I must be missing something fundamental about this problem. It keeps saying my solution is wrong but I can't figure out why.

What I think I should be doing is sending a 1 when In.1 goes from 0 to 1, a 2 for In.2 etc. I've stepped through my code. All the inputs start at 0 and on step 6 In.4 goes to 1. I keep on stepping, it takes a while for the result to get through but on step 12 I send the number 4 to Out. This is the first thing I have sent to out, and it is marked as wrong!
In.4 is the first input to change, so if it doesn't want 4 as it's first output, what does it want?

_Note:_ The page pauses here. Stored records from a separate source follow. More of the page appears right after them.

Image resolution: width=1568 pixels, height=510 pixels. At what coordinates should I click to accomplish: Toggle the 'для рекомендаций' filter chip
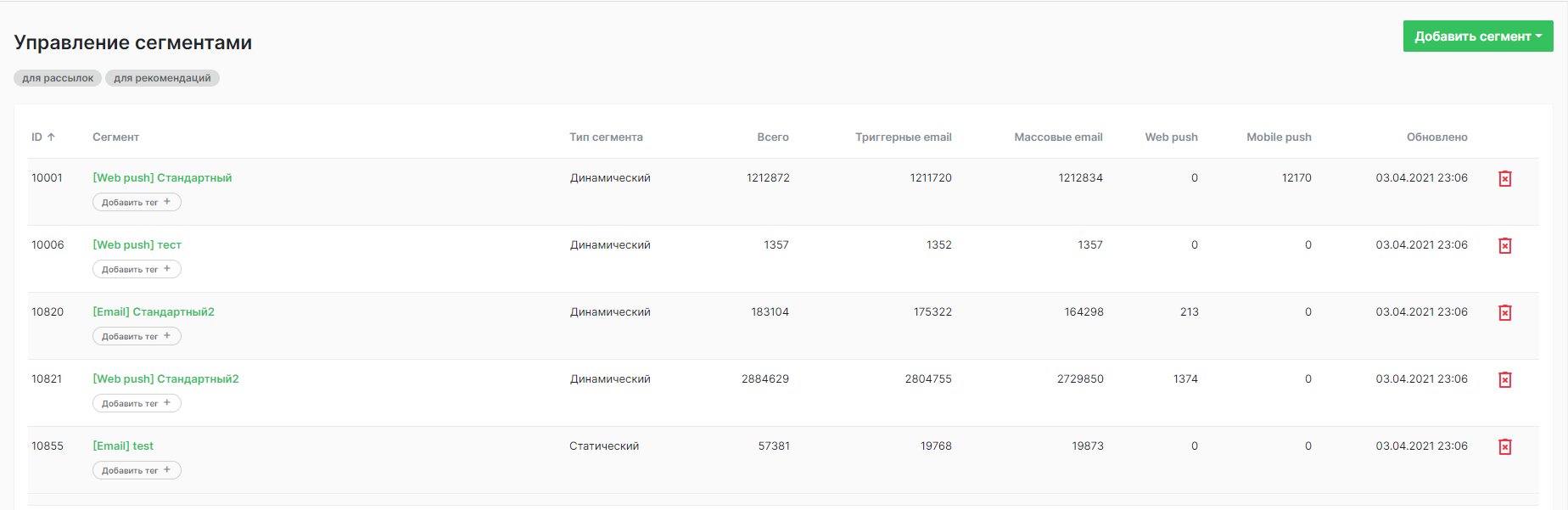[162, 77]
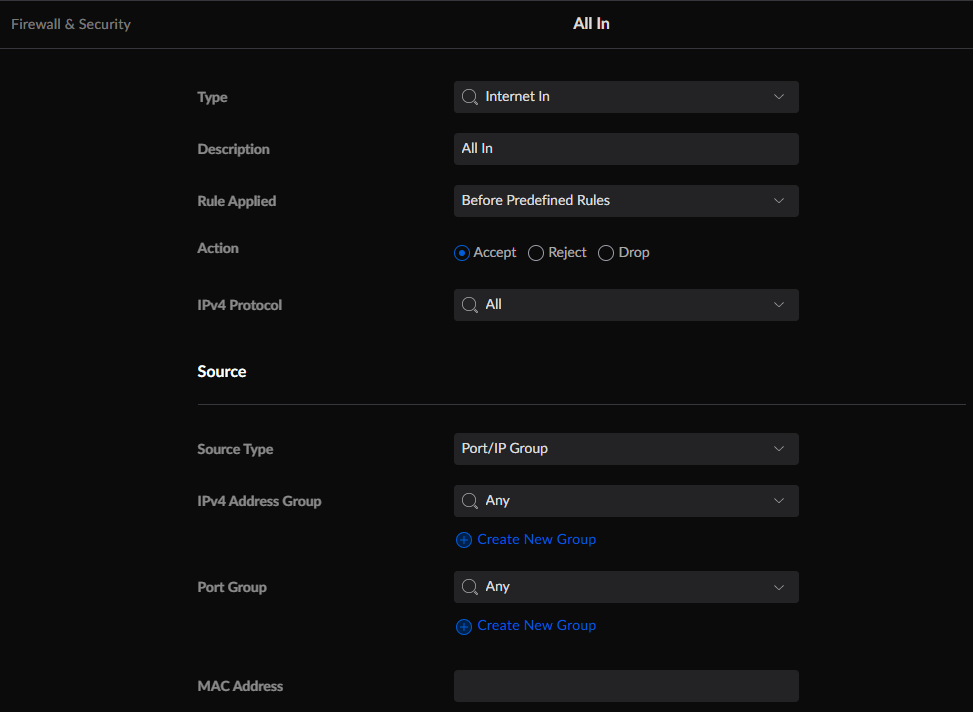Screen dimensions: 973x712
Task: Expand the Type dropdown chevron
Action: click(779, 97)
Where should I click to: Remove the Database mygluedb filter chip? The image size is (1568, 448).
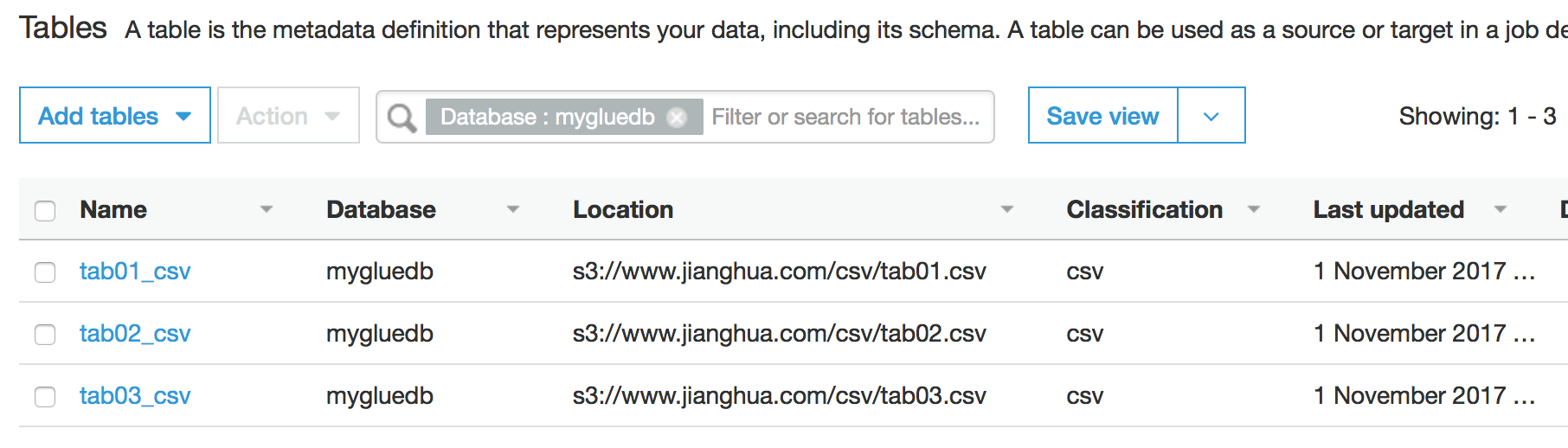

edit - Finally worked it out with a bit of trial an error. It wants a zero written to out if none of the inputs has gone to 1. It doesn't actually say that in the specification.
Post edited August 28, 2015 by PeterWade
I solved this one in 358 cycles, 6 nodes, 43 instructions and thought that was pretty good. I basically have each input node detect when an interrupt occurs and output the interrupt number to the next node, or output zero. The next node outputs its own interrupt number or what it reads in from the node(s) to the left or right. They funnel from 1->2->3<-4 then down from 3 to the output. I thought it was clever, but evidently not clever enough if people are getting down near 203 clock cycles. :)

I'll have to take another stab at optimizing it. (I was careful to quickly skip over any code dumps in the thread so as to not taint, and probably wont try it again for a few days or more).